下準備は丁寧に、そして杜撰に。( Ⅳ )
アーシス王国の宰相を務めているのは……ボリス・マロー侯爵という、五十九歳の男であった。
かつてはその空色の髪と氷色の瞳から《氷華の貴公子》と呼ばれるほどの美青年であったが……その冷酷無慈悲さと、邪魔する者は表からも裏からも容赦なく〝始末〟していく残酷さから、直ぐに《氷雪の凶刃》などと呼ばれるようになった。例え白髪混じりになり身体が年相応に老けても、その冷たさは変わらない。
けれどそれらは全て、国のためであった。王のためであった。
当代国王であるレイフォード・フォン・アーシスはハッキリ言って、国王に相応しくない男だ。

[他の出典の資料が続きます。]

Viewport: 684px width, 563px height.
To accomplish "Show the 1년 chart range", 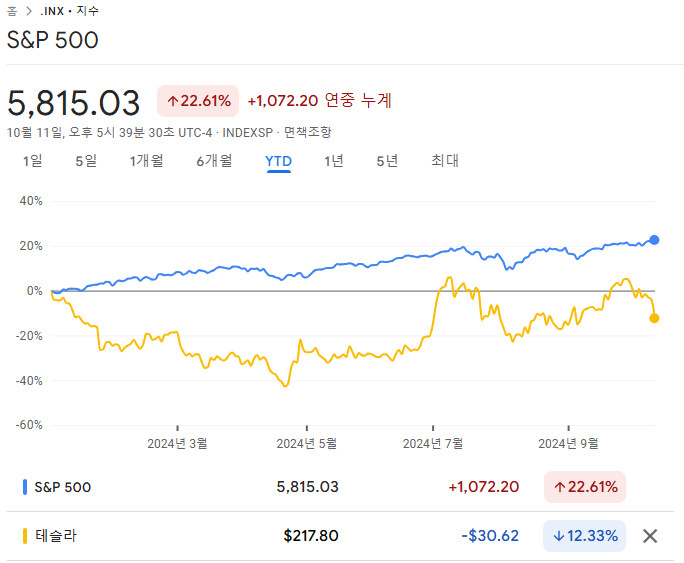I will 334,160.
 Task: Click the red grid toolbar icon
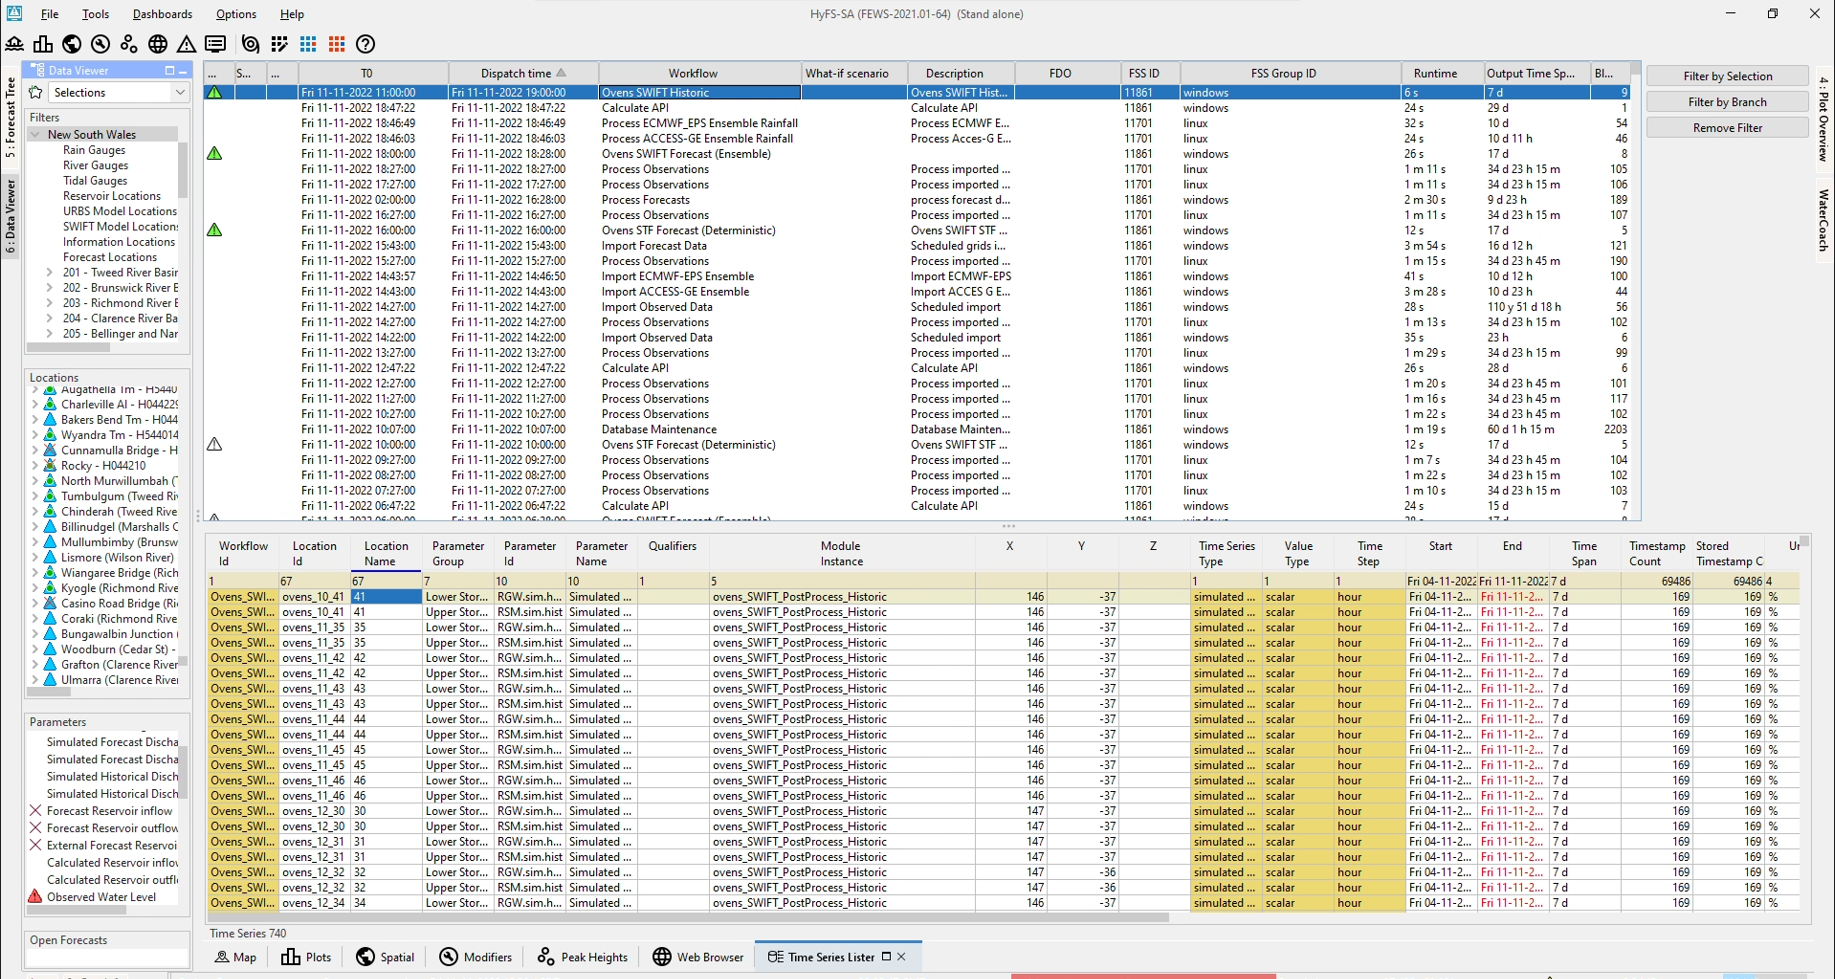[337, 44]
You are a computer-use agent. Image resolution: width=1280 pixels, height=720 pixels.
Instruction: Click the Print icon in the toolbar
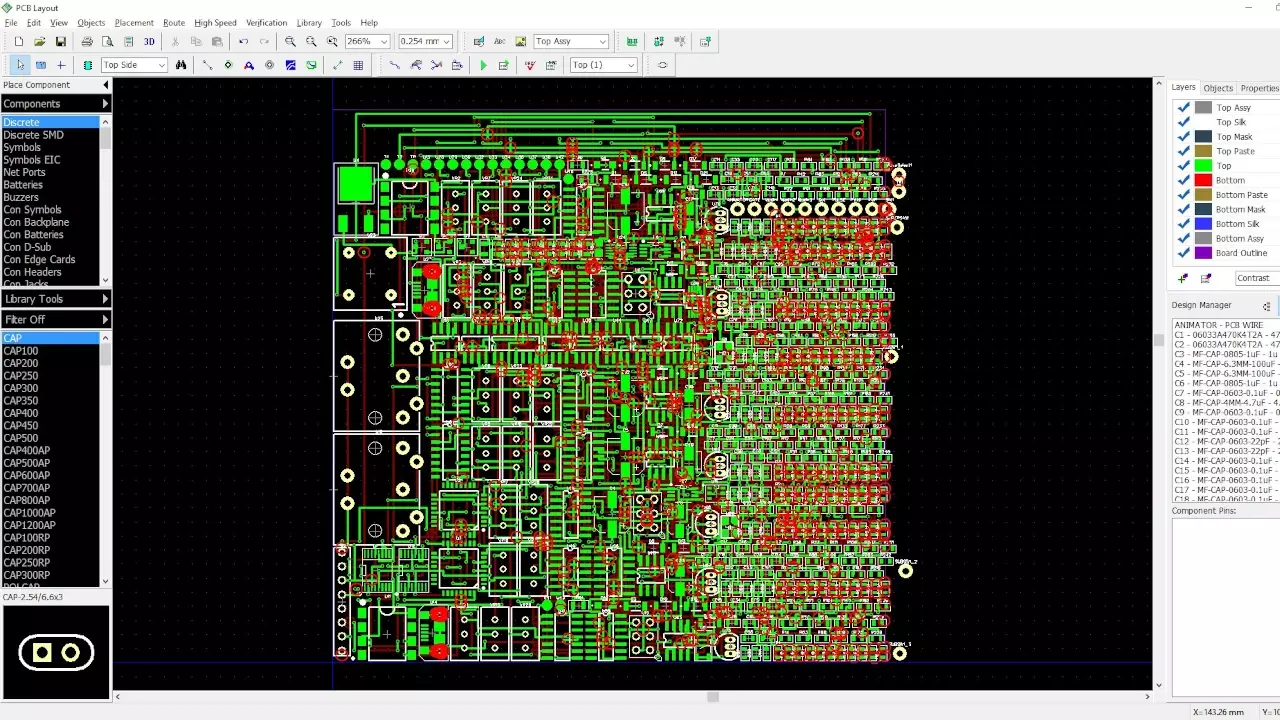[x=85, y=41]
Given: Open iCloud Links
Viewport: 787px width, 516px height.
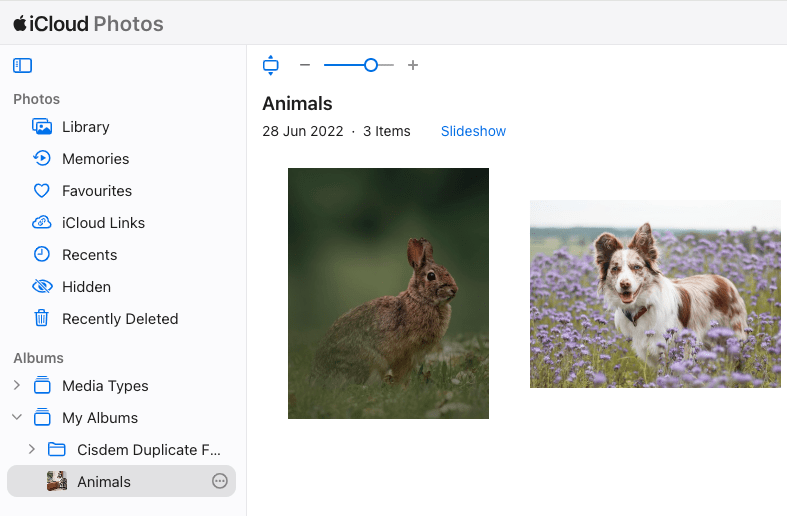Looking at the screenshot, I should [103, 223].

王子がレイフォード以外にもいたならば、絶対に彼以外に王位を継がせたかったと思う程度には……ボリスは彼を王として認めていない。
何故ならレイフォードは王族でありながら不用心にも市井に降りて──当然、ボリスが護衛を手配した──、平民の女なんざに本気になり、婚約者たる娘──現王妃──と婚約を解消しようとしたからだ。
婚姻は責務だ。正しい血統を後世に引き継いでいくために果たすべき義務だ。
更に、王妃となる女性は高い教養が必要となる。当然だろう。国を率いる国王を一番側で支え、国の民全ての国母とならなければならない。他国との交流もまた、王妃の仕事であるのだから……少なくとも諸外国の文化や伝統、言語などに精通していなければならない。それは一朝一夕で身につくモノではない。
それを知っていながら、何も出来ない平民を娶ろうとした。どこの血が流れているか分からない血を、代々受け継いできた王族の血に混ぜようとした。ただ一人の妻と──正妃としようとした。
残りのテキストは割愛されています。